Journal of Craniovertebral Junction and Spine (Jan 2024)

An institutional study on accuracy of freehand cervical C1 C2 screws placement by knock and drill technique in craniovertebral anomalous bony anatomy: An evaluation of more than 600 screws based on SGPGI screw accuracy criteria

  • Sudhir Bisan Sasapardhi,
  • Pawan Kumar Verma,
  • Arun Kumar Srivastava,
  • Kuntal Kanti Das,
  • Ashutosh Kumar,
  • Priyadarshi Dikshit,
  • Ved Prakash Maurya,
  • Kamlesh Singh Bhaisora,
  • Anant Mehrotra,
  • Awadhesh Kumar Jaiswal,
  • Prabhaker Mishra,
  • Sanjay Behari,
  • Raj Kumar,
  • Harshit Mishra,
  • Kalyani Shahare

DOI
https://doi.org/10.4103/jcvjs.jcvjs_116_23
Journal volume & issue
Vol. 15, no. 1
pp. 83 – 91

Abstract

Read online

Purpose: To assess the accuracy of freehand cervical C1 C2 screws placement by knock and drill (K and D) technique in craniovertebral anomalous bony anatomy.

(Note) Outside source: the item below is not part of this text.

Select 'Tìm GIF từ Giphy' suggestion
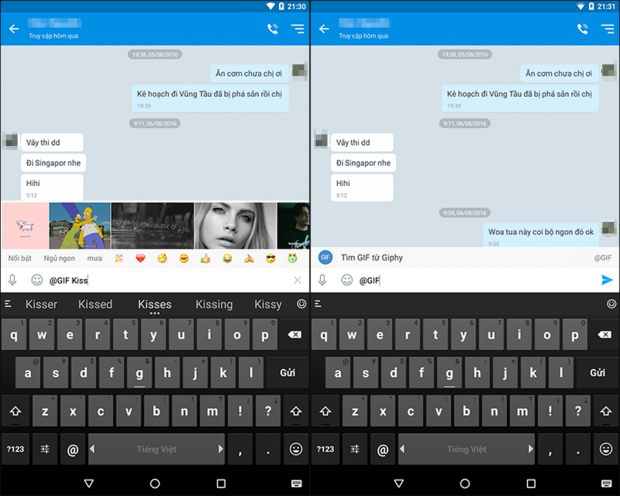620x496 pixels. tap(371, 257)
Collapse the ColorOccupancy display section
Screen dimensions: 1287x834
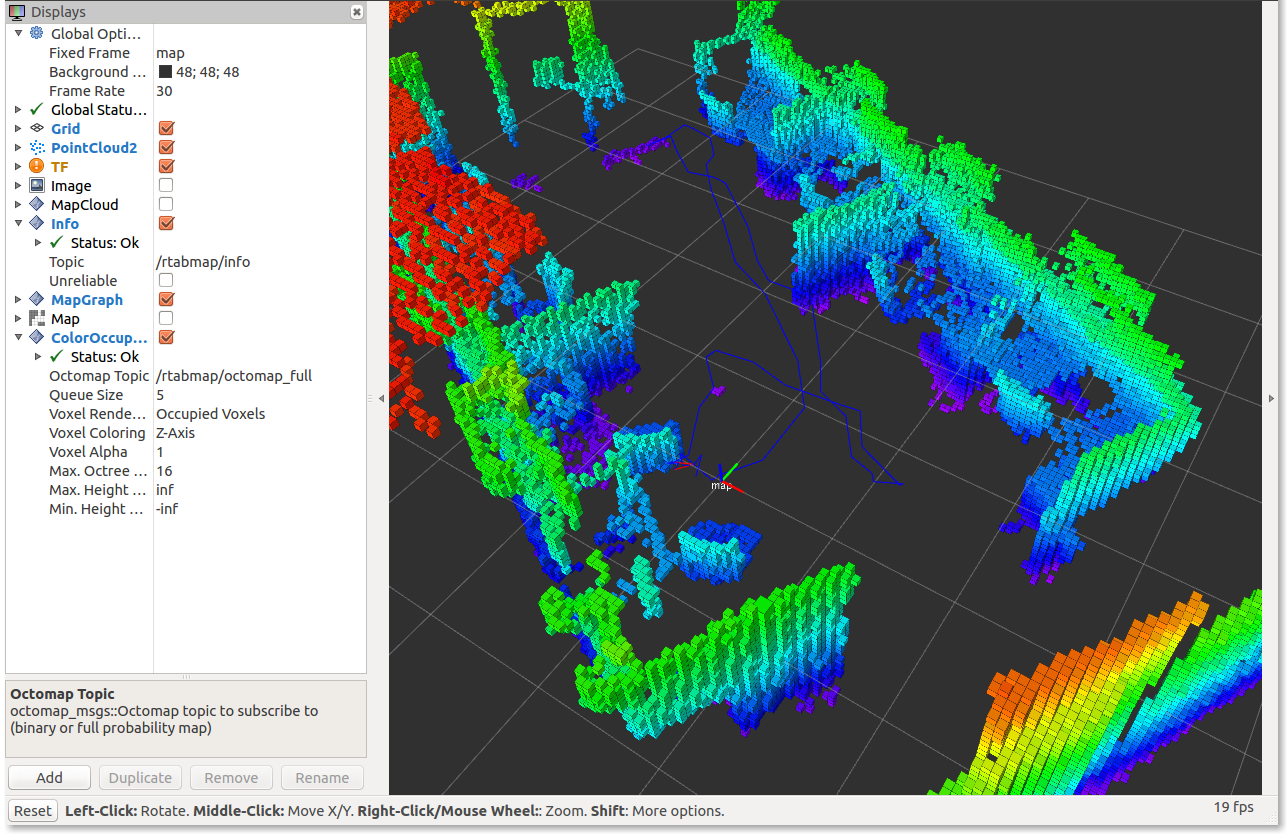pyautogui.click(x=18, y=338)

Materials and Methods: From January 2017 to December 2022, 682 consecutive C1 C2 screws in 215 patients with craniovertebral junction (CVJ) anomalies were enrolled. All patients underwent posterior fixation with K and D technique without any fluoroscopic guidance. The patient's demographic details, clinical details, radiological details, major intraoperative events, and postoperative complications were noted. The screws malposition grades and direction on CT images in the axial and sagittal plane were defined as new per proposed “SGPGI accuracy criteria.” All patients had a clinical evaluation at 3-month follow-up. Results: Total 682 C1, C2 screws were placed in 215 patients for CVJ anomalies using K and D technique. The accuracy of screws placement by freehand technique was 84.46% (576/682). So with technique explained the rate of malplacement in simple (16.35%) and complex (15.19%) groups were almost comparable and comparison difference was not significant (P = 0.7005). Conclusion: The freehand technique, as described, is effective in cases of anomalous bony anatomy, and it is mandatory in complex CVJ anomalies. The accuracy of screw placement and VA injury is comparable with major studies. This technique is supposedly cost-effective and less hazardous to both health-care workers and patients.